(Stored data)

--

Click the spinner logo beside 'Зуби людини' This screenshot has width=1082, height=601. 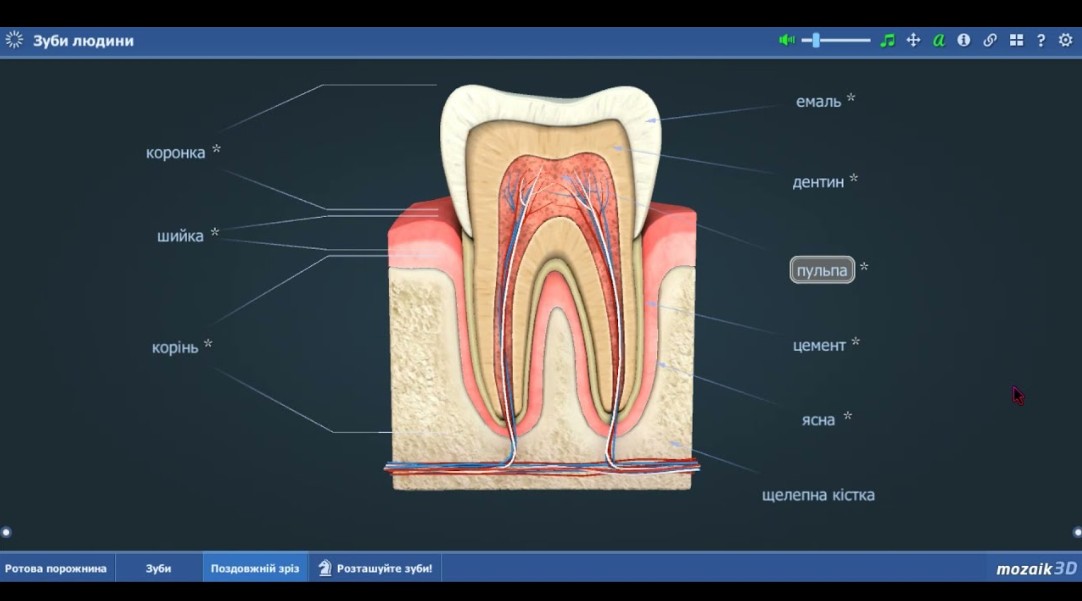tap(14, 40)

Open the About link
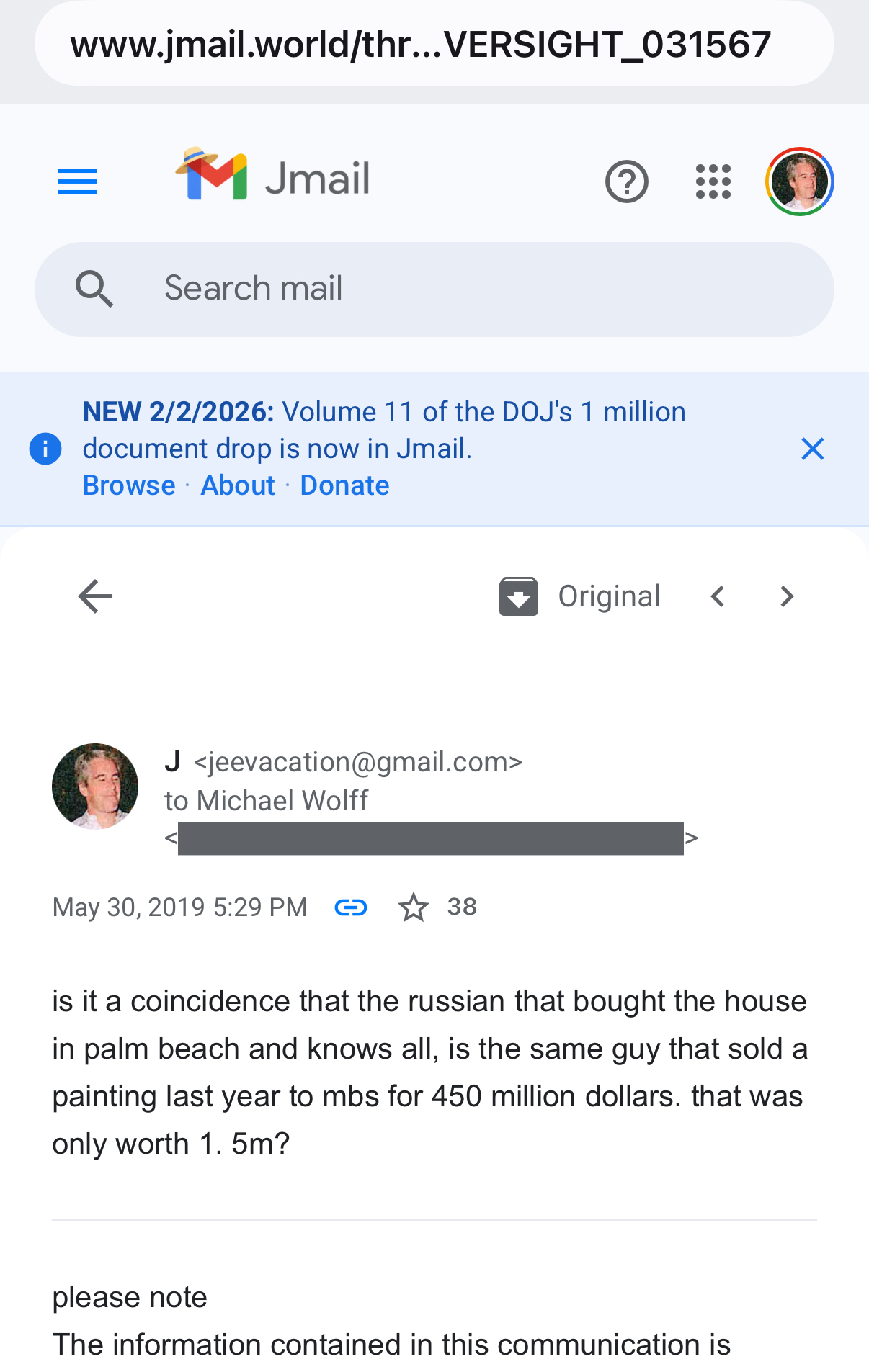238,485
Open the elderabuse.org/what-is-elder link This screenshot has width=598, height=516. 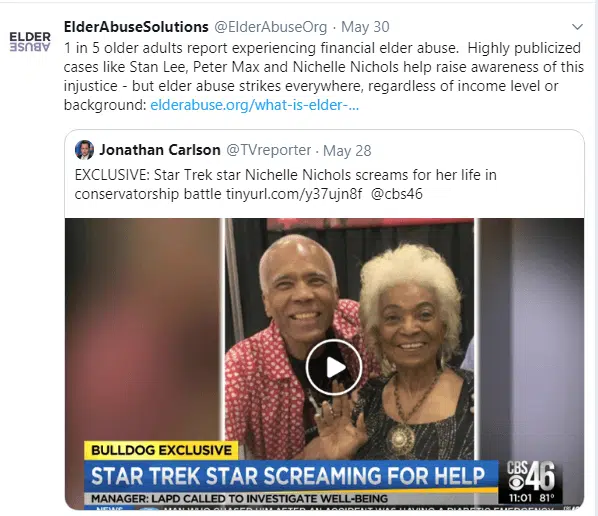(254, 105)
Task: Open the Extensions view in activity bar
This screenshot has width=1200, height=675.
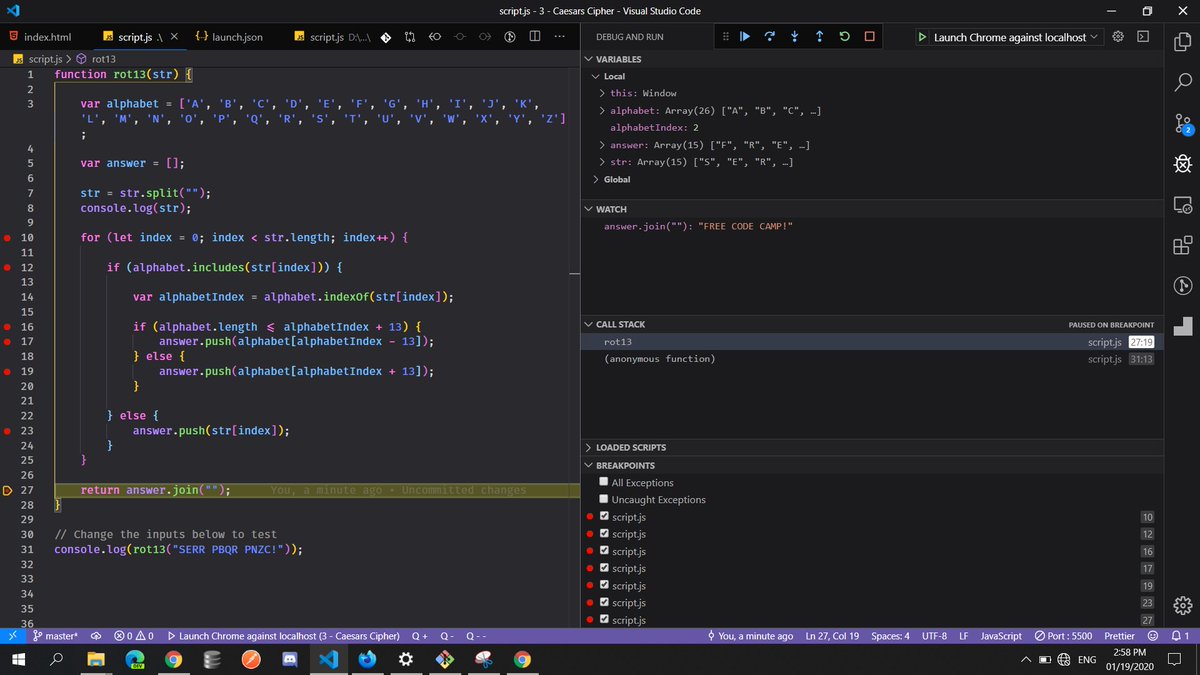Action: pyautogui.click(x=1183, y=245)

--

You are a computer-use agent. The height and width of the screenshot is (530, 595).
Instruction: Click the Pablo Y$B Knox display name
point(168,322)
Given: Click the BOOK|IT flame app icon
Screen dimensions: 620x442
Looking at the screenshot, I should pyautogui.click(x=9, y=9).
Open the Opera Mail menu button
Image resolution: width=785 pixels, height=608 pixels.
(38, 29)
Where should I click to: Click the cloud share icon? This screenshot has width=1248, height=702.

--

If a line in the records contains "icon", report it.

#### [Answer for the task]
Given: Click the BOOK|IT flame app icon
Where should I click to: Click the cloud share icon? This screenshot has width=1248, height=702.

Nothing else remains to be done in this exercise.